(REQUIRED ACTION) Nothing outside the range below should be printed. Output exactly the lines from the line with "Instruction: Click the Steam" to the line with "Given: Click the 2020 x-axis tick label", both included.

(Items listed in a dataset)
---

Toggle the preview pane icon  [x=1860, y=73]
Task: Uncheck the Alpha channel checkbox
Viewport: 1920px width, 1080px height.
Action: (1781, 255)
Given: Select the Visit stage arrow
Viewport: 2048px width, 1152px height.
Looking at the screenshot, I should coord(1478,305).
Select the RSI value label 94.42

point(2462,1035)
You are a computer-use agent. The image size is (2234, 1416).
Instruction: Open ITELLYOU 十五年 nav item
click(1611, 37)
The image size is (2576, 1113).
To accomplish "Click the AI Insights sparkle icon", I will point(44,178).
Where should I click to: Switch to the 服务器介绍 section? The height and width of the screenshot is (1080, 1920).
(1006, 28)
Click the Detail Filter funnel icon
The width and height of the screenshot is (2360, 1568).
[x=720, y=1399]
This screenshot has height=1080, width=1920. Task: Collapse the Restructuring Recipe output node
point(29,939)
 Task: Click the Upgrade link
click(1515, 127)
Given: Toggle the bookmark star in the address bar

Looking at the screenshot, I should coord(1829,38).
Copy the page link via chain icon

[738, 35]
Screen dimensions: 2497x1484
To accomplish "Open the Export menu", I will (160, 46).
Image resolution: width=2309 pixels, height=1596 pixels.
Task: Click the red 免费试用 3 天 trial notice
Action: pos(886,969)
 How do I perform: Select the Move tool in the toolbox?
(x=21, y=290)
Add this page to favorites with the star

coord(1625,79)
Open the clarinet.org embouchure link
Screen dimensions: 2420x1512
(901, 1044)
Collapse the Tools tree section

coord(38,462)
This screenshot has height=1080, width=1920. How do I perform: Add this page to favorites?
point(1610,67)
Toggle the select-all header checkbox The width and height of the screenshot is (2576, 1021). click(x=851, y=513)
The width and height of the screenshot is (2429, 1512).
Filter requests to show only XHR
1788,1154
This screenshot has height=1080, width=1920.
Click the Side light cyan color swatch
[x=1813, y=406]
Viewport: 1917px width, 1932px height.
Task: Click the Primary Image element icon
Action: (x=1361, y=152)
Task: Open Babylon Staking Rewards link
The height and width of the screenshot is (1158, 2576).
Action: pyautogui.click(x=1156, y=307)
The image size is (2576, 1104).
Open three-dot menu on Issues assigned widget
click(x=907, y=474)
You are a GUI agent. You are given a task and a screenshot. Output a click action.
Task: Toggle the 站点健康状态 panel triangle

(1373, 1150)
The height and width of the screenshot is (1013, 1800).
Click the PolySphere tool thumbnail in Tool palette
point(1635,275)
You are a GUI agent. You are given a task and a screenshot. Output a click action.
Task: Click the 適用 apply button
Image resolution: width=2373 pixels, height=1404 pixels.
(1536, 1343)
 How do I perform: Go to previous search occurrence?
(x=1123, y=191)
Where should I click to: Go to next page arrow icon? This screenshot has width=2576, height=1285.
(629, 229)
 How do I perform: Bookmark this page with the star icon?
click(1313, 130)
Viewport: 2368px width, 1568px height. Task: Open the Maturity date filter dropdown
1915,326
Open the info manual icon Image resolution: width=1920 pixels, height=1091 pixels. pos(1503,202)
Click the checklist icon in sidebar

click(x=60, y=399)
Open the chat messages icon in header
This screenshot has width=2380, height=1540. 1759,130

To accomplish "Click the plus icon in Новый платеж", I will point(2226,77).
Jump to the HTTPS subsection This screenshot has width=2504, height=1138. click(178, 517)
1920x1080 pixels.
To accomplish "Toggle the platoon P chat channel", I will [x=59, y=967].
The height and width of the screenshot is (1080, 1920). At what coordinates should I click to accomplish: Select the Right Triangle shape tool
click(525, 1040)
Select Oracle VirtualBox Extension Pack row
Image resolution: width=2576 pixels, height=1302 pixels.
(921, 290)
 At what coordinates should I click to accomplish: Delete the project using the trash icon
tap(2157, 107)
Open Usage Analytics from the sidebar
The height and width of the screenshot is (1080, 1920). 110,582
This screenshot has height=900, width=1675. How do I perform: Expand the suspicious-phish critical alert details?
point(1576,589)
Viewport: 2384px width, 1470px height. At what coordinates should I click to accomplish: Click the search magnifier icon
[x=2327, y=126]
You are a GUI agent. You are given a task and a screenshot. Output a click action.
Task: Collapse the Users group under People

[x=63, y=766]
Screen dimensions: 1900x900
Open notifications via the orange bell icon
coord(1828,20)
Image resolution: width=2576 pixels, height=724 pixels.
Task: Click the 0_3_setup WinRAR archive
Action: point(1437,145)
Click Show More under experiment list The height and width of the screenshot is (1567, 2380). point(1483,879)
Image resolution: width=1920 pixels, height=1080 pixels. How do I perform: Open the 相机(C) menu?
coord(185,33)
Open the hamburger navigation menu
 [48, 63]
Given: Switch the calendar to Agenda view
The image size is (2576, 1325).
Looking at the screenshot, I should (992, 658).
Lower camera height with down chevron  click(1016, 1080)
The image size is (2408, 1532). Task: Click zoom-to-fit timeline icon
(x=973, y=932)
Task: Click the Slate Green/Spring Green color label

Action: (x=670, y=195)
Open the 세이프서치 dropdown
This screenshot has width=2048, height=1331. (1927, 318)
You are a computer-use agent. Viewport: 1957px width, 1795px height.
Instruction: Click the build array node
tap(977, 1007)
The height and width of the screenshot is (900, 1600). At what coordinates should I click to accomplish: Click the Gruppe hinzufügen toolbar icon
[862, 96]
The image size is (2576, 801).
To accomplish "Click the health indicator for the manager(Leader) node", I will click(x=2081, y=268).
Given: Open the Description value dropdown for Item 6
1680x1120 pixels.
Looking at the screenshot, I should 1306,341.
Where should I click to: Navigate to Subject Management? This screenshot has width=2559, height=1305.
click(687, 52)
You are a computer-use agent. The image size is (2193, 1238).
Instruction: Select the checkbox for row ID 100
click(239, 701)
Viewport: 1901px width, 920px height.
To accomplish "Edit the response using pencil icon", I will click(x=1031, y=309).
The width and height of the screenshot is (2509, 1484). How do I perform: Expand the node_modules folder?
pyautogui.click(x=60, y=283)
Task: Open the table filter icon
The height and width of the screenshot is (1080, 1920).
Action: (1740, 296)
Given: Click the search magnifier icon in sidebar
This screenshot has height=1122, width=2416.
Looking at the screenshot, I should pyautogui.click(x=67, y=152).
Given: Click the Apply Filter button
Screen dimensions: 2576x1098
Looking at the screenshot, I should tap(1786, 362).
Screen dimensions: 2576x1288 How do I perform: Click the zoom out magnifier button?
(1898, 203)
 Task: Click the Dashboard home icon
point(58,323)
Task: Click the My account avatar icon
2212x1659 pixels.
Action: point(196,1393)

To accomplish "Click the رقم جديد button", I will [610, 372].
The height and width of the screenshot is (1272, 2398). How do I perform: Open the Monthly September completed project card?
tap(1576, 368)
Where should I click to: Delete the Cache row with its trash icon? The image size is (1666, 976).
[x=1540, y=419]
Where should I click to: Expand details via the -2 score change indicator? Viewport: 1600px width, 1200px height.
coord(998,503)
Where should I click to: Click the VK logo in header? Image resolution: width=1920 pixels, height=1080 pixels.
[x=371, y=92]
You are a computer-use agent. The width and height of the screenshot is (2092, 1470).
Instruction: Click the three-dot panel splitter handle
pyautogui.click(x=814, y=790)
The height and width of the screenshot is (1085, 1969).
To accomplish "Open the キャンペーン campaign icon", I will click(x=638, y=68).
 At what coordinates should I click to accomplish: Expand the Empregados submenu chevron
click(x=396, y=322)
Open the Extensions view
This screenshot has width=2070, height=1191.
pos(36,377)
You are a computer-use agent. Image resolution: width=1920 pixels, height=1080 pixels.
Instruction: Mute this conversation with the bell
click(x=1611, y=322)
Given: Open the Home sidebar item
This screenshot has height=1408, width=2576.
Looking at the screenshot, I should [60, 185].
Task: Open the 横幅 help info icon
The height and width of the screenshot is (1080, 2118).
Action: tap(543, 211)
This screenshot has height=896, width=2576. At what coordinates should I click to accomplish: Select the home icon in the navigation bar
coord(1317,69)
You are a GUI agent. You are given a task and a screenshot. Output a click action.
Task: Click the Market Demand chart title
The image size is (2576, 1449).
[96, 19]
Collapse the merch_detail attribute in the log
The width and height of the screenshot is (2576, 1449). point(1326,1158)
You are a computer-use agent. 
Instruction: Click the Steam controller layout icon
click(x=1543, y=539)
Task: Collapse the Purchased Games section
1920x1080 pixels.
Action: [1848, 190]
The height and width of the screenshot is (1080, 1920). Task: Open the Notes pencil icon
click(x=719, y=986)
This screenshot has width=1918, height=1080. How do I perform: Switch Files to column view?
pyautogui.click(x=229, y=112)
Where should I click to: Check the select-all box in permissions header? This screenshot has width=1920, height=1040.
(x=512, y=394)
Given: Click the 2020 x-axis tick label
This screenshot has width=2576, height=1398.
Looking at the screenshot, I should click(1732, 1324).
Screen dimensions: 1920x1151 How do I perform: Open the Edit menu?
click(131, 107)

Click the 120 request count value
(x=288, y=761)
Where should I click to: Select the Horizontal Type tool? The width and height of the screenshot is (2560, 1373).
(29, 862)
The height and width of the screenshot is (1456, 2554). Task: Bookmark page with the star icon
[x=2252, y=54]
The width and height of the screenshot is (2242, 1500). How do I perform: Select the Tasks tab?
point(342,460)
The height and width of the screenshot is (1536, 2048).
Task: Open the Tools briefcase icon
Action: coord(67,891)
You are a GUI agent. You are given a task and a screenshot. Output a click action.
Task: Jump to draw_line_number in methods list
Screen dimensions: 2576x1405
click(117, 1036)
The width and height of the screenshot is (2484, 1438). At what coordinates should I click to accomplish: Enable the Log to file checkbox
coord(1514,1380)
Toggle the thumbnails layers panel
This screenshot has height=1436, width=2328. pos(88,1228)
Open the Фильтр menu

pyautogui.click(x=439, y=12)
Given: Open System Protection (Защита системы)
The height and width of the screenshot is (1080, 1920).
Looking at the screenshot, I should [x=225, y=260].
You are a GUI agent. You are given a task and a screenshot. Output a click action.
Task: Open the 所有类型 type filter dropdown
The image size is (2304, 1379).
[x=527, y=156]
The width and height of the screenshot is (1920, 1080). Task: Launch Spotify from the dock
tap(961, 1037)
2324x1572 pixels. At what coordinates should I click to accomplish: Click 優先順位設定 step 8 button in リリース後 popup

---

(TASK RESULT)
Instruction: Click the Steam controller layout icon
click(x=1543, y=539)
Task: Collapse the Purchased Games section
1920x1080 pixels.
Action: [1848, 190]
The height and width of the screenshot is (1080, 1920). Task: Open the Notes pencil icon
click(x=719, y=986)
This screenshot has width=1918, height=1080. How do I perform: Switch Files to column view?
pyautogui.click(x=229, y=112)
Where should I click to: Check the select-all box in permissions header? This screenshot has width=1920, height=1040.
(x=512, y=394)
Given: Click the 2020 x-axis tick label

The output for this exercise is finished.